Significati del valore residuo
L'utilizzo contabile più comune del valore residuo è il costo dell'attività meno gli ammortamenti consentiti. Sebbene a volte confuso, questo valore residuo non è identico al valore di scarto, o valore di recupero, che equivale al ricavo di un'attività meno i costi di dismissione.
Un altro possibile significato di valore residuo riguarda beni in leasing, come un'auto. In questi casi, il valore residuo rappresenta il valore equo di mercato dell'oggetto noleggiato dopo la scadenza del termine. Il valore locato può essere garantito o non garantito.

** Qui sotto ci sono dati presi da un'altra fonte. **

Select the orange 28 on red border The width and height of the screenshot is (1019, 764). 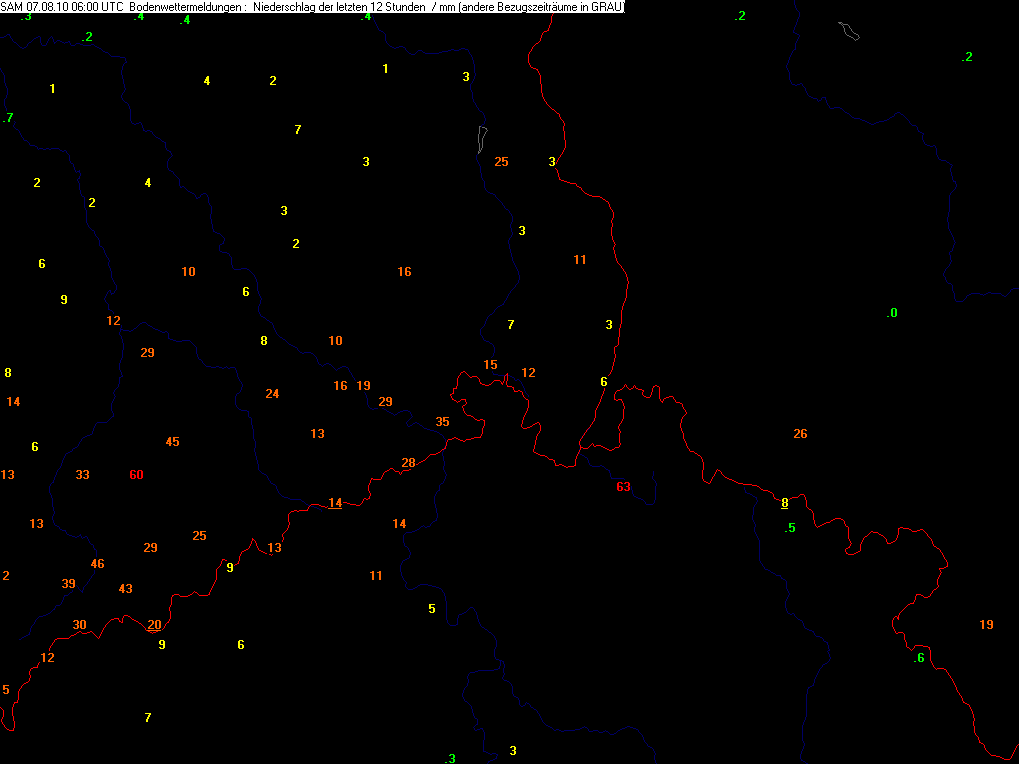click(408, 463)
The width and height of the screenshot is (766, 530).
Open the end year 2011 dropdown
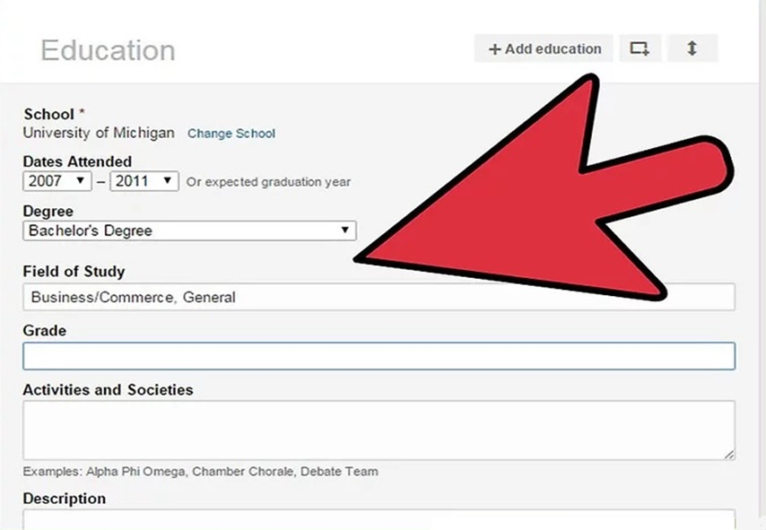tap(144, 181)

Tassazione dei valori residui
Il valore residuo e il valore di salvataggio sono entrambi imponibili in alcuni casi. Ciò si verifica ogni volta che questi valori non sono stati considerati per l'ammortamento. In questo caso, le attività alla fine hanno un valore contabile pari a zero alla fine della loro vita utile. Se una società vende un'attività con un valore residuo superiore al suo valore contabile, la società deve pagare le tasse sugli utili della vendita. Per un bene locato, il valore residuo costituisce spesso la base imponibile se il locatario decide di acquistarlo dopo la scadenza dei termini del leasing. Le leggi sull'imposta sulle vendite variano da stato a stato, ma non è raro che l'imposta sulle vendite sia valutata in base al valore residuo.